_WORK INSTRUCTION_.
Give again the line that contains "Microsoft Purview (669, 414)" and every line after it to the end of the records. Keep them exactly as they are and add nothing.

_Recorded data_.
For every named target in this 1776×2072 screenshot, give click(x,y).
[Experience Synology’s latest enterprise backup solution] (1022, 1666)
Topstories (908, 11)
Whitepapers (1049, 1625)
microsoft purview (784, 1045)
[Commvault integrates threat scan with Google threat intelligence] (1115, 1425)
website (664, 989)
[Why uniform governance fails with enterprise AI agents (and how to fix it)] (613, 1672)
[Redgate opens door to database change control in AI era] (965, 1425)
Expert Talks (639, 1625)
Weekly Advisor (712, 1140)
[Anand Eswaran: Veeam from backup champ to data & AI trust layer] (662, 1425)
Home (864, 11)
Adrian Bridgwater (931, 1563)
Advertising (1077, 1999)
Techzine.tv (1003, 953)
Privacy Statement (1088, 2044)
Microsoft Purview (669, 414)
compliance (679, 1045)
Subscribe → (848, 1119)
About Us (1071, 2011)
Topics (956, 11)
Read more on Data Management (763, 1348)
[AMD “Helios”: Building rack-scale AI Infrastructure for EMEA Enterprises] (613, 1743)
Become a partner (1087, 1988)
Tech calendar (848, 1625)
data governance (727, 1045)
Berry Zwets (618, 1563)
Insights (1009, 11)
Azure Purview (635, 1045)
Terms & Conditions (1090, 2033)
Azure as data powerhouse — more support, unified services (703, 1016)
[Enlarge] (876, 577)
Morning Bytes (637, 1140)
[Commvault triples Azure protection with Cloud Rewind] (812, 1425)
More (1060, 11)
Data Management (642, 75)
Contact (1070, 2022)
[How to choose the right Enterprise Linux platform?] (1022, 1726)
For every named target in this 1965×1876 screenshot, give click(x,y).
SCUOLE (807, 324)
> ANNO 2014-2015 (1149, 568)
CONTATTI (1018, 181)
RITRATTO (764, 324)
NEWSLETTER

_SOLVED EXERCISE_.
Microsoft Purview (669, 414)
compliance (679, 1045)
Subscribe → (848, 1119)
About Us (1071, 2011)
Topics (956, 11)
Read more on Data Management (763, 1348)
[AMD “Helios”: Building rack-scale AI Infrastructure for EMEA Enterprises] (613, 1743)
Become a partner (1087, 1988)
Tech calendar (848, 1625)
data governance (727, 1045)
Berry Zwets (618, 1563)
Insights (1009, 11)
Azure Purview (635, 1045)
Terms & Conditions (1090, 2033)
Azure as data powerhouse — more support, unified services (703, 1016)
[Enlarge] (876, 577)
Morning Bytes (637, 1140)
[Commvault triples Azure protection with Cloud Rewind] (812, 1425)
More (1060, 11)
Data Management (642, 75)
Contact (1070, 2022)
[How to choose the right Enterprise Linux platform?] (1022, 1726)
For every named target in this 1965×1876 screenshot, give click(x,y).
SCUOLE (807, 324)
> ANNO 2014-2015 (1149, 568)
CONTATTI (1018, 181)
RITRATTO (764, 324)
NEWSLETTER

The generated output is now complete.